Therapeutic window of antibody-based cancer immunotherapies

Despite the clinical success of antibody-based immune-therapeutics, notable limitations remain, including dose-limiting toxicity which can limit the clinical use of several of the most promising therapeutic antibodies. These toxicities may limit the maximum tolerated dose of the immunotherapies to a very low level, far below the optimal biological dose, and below an effective dose that can induce anti-tumor immunity. Our studies are focused  on better understanding of the cellular and molecular pathways that lead to these toxicities and side effects. This allows us to develop new approaches and novel drug platforms to bypass these toxicities.  Our approach to administer immunotherapies in a safe manner meets an urgent unmet medical need for implementation of promising immunotherapy targets towards clinical use.
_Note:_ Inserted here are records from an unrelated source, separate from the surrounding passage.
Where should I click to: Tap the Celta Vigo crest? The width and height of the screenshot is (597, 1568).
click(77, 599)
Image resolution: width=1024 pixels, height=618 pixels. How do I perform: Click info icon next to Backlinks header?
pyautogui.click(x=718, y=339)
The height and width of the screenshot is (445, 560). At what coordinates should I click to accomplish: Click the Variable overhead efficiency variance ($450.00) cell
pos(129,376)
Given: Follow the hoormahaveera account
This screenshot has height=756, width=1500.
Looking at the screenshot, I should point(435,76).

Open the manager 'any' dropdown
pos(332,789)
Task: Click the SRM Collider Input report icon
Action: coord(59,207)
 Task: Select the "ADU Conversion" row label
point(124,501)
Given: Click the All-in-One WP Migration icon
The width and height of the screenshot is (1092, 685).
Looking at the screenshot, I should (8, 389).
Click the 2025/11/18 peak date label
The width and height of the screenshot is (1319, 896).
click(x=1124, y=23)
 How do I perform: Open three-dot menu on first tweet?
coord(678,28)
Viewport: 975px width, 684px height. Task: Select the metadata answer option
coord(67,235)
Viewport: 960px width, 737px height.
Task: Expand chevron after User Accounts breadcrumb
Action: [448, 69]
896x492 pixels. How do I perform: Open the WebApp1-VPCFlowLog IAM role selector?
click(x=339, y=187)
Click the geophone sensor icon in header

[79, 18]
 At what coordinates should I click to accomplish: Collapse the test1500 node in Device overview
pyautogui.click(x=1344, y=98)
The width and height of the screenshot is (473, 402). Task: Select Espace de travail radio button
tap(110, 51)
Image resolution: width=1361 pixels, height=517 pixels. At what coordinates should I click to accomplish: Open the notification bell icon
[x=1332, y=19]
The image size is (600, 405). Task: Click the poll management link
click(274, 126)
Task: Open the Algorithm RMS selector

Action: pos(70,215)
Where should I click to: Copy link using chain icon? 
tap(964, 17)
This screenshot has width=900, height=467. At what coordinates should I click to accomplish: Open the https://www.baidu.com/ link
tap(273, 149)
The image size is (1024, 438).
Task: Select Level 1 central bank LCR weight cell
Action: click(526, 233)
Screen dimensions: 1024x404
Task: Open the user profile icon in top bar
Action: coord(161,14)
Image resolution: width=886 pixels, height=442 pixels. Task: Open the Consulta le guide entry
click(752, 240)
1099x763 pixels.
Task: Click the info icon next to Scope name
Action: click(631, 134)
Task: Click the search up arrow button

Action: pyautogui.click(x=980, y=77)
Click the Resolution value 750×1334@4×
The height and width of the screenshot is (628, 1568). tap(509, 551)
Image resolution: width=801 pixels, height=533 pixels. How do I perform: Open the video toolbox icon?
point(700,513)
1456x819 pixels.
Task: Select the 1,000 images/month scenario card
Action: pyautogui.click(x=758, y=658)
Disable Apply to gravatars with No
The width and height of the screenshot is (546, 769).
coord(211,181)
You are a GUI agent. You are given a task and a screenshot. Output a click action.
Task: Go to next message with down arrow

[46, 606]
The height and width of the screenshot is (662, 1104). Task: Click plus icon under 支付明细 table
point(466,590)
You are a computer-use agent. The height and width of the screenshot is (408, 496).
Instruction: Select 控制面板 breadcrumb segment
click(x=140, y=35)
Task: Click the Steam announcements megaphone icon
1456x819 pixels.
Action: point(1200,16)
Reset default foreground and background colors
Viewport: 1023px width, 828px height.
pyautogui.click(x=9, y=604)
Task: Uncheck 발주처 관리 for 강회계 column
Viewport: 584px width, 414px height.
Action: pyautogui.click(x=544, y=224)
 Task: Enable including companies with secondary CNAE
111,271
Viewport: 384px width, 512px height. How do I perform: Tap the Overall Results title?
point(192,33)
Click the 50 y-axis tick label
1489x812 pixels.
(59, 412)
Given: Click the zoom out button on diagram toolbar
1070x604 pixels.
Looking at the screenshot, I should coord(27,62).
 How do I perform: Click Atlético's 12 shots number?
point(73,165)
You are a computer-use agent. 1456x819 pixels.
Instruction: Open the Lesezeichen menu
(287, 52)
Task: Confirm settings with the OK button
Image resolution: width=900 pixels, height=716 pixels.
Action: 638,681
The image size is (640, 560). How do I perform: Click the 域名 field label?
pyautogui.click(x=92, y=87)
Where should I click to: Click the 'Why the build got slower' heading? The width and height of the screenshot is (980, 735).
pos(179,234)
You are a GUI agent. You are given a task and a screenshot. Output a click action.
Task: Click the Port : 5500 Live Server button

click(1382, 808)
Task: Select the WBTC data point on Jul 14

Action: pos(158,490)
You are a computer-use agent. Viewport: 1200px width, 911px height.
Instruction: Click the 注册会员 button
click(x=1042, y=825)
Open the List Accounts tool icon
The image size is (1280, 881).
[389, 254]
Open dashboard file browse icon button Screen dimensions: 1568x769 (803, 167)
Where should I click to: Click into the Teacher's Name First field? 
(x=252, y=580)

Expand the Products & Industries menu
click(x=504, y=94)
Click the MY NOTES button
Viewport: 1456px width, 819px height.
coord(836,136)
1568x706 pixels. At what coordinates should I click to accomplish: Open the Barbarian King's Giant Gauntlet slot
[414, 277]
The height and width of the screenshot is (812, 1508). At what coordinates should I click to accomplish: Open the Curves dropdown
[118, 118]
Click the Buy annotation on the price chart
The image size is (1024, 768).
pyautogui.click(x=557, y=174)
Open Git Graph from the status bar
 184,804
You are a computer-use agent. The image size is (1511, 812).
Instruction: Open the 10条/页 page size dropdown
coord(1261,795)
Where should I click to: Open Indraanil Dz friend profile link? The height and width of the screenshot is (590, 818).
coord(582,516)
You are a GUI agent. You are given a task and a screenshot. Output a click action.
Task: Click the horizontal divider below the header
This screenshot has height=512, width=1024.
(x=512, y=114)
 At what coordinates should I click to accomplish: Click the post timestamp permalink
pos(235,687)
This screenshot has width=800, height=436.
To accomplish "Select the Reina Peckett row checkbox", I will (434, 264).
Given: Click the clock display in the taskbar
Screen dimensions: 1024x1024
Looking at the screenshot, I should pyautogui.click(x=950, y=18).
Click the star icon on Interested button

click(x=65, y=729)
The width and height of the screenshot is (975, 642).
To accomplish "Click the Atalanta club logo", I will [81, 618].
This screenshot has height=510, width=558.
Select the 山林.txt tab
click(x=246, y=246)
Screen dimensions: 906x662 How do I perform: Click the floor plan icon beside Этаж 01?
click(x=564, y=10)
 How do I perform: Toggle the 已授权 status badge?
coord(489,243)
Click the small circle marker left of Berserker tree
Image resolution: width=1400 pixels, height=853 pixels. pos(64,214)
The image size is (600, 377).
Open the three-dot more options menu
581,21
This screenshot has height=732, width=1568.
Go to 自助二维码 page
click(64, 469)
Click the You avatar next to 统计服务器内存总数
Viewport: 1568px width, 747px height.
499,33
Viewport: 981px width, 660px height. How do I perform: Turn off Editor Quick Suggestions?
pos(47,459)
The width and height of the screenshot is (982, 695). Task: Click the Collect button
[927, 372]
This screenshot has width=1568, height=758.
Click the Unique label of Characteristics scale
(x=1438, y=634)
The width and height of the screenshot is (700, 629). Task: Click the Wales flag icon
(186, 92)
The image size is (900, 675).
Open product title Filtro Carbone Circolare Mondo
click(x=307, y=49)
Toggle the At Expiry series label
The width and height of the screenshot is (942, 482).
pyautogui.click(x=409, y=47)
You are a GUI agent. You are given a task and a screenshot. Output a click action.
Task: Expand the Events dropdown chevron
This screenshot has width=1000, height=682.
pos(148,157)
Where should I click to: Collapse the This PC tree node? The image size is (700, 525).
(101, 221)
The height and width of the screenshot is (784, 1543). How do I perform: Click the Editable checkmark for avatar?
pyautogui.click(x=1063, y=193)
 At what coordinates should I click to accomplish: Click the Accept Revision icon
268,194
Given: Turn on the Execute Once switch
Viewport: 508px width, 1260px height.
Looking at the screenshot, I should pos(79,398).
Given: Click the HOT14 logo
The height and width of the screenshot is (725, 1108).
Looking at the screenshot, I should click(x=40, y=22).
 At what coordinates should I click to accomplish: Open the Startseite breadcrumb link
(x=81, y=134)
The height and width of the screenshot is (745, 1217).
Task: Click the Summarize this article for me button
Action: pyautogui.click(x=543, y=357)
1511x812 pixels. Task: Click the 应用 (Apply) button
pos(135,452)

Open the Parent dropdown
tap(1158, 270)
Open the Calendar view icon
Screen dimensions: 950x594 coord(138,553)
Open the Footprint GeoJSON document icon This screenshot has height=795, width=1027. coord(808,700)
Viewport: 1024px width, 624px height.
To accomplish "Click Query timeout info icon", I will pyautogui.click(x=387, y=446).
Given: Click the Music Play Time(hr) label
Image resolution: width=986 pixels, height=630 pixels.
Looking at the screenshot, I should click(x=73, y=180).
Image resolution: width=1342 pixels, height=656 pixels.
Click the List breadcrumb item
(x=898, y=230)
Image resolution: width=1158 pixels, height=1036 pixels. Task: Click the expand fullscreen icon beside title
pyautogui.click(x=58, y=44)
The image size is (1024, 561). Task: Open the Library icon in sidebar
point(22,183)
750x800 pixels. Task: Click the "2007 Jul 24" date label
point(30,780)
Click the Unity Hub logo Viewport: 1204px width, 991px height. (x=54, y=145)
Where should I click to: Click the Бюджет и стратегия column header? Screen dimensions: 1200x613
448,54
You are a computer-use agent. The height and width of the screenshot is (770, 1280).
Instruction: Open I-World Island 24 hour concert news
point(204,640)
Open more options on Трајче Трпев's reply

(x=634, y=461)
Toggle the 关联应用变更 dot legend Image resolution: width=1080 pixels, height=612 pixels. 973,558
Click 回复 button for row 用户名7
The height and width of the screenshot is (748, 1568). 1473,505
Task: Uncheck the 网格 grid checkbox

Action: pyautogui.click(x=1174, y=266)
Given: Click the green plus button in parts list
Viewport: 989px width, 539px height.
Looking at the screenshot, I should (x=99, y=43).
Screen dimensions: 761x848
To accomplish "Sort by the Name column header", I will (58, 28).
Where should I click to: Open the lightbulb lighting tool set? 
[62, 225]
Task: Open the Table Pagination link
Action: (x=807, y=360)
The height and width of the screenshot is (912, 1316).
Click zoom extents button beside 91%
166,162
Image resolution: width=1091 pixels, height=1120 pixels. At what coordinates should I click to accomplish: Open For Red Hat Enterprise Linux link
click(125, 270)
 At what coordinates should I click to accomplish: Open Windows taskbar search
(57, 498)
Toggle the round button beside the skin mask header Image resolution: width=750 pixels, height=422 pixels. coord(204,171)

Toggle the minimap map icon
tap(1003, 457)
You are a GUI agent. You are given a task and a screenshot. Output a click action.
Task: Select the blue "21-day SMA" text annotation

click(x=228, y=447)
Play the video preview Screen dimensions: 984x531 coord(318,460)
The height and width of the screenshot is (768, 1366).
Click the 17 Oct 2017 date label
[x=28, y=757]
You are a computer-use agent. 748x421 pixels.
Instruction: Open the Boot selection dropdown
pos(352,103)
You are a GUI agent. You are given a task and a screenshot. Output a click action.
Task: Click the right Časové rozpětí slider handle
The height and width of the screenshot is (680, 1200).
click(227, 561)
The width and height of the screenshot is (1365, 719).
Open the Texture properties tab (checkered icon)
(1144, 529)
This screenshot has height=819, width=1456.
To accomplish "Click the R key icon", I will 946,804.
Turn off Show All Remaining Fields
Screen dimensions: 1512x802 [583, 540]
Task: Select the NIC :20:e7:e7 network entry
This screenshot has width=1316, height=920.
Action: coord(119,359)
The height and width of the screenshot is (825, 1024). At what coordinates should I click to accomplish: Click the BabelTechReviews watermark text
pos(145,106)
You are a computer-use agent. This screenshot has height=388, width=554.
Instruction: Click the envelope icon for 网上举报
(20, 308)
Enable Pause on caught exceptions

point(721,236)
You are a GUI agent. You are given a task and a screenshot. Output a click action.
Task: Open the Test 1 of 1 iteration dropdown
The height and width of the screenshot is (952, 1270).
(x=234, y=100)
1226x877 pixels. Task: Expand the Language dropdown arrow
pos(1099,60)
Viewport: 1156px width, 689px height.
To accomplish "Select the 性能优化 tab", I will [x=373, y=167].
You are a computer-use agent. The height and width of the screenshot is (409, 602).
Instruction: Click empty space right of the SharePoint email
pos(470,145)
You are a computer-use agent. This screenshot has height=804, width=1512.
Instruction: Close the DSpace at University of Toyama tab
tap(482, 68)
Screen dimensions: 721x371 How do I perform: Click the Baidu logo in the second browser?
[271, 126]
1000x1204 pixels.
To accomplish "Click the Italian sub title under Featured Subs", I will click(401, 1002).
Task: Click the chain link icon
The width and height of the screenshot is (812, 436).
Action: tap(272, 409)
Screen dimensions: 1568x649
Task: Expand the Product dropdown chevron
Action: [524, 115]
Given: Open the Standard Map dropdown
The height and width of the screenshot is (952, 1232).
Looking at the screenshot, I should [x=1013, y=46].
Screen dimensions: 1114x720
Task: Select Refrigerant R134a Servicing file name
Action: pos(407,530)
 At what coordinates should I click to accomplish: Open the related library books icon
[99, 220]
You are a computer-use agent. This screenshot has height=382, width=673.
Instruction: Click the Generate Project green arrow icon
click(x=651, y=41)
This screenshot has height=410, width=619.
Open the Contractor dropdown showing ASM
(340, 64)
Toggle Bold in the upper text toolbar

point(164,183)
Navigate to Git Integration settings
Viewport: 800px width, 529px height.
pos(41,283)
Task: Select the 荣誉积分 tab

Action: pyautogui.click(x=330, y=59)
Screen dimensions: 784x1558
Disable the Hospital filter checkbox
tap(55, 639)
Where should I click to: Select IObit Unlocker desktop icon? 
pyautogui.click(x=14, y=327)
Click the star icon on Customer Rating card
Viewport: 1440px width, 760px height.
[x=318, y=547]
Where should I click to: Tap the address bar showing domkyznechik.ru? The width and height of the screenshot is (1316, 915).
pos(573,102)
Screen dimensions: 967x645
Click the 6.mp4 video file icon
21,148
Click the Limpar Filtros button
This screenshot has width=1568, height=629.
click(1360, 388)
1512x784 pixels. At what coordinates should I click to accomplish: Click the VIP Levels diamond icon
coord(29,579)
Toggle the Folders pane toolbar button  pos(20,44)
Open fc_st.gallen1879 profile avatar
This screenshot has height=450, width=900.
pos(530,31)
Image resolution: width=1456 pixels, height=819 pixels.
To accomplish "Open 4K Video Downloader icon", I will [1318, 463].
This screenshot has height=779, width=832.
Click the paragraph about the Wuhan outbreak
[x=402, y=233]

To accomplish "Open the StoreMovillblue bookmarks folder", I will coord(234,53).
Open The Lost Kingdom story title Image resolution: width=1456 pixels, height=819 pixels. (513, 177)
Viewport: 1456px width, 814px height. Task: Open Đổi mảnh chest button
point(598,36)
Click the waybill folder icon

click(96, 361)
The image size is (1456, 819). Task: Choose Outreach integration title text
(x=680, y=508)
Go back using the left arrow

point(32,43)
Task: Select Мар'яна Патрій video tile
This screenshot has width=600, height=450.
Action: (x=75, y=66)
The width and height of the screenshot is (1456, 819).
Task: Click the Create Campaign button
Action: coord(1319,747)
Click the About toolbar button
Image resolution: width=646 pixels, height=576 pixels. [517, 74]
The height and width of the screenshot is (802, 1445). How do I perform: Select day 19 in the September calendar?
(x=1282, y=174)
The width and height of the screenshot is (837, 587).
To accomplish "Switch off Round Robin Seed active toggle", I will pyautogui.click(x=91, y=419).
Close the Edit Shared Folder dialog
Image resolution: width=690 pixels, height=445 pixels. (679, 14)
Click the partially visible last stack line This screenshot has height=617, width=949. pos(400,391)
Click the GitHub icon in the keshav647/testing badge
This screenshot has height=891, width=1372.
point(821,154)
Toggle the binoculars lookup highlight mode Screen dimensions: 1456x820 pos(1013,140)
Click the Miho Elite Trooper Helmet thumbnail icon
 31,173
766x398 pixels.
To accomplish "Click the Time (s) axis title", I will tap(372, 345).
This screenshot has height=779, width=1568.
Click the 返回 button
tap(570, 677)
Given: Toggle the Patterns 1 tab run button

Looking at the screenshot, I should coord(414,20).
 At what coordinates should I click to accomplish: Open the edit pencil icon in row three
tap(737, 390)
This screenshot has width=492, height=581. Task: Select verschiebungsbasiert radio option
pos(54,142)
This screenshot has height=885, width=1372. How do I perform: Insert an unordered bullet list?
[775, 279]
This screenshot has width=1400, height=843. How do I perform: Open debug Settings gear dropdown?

Related recent publication: Agonistic anti-CD40 antibodies are a potentially powerful approach for activation of the immune response to eradicate tumors. However, the translation of this approach to clinical practice has been substantially restricted due to the severe dose-limiting toxicities observed in multiple clinical trials. We demonstrated that conventional type 1 dendritic cells are essential for triggering antitumor immunity but not the toxicity of CD40 agonists, while macrophages, platelets and monocytes lead to toxic effects. Based on this knowledge, we designed and produced bispecific antibodies that preferentially target CD40 activation to dendritic cells, by coupling the CD40 agonist arm with dendritic cell-targeting arms. These bispecific reagents demonstrate a superior safety profile compared to their parental CD40 monospecific antibody, while triggering potent antitumor activity. We are developing such cell-selective bispecific agonistic antibodies as a drug platform to bypass the dose-limiting toxicities of anti-CD40, and of additional types of agonistic antibodies used for cancer immunotherapy.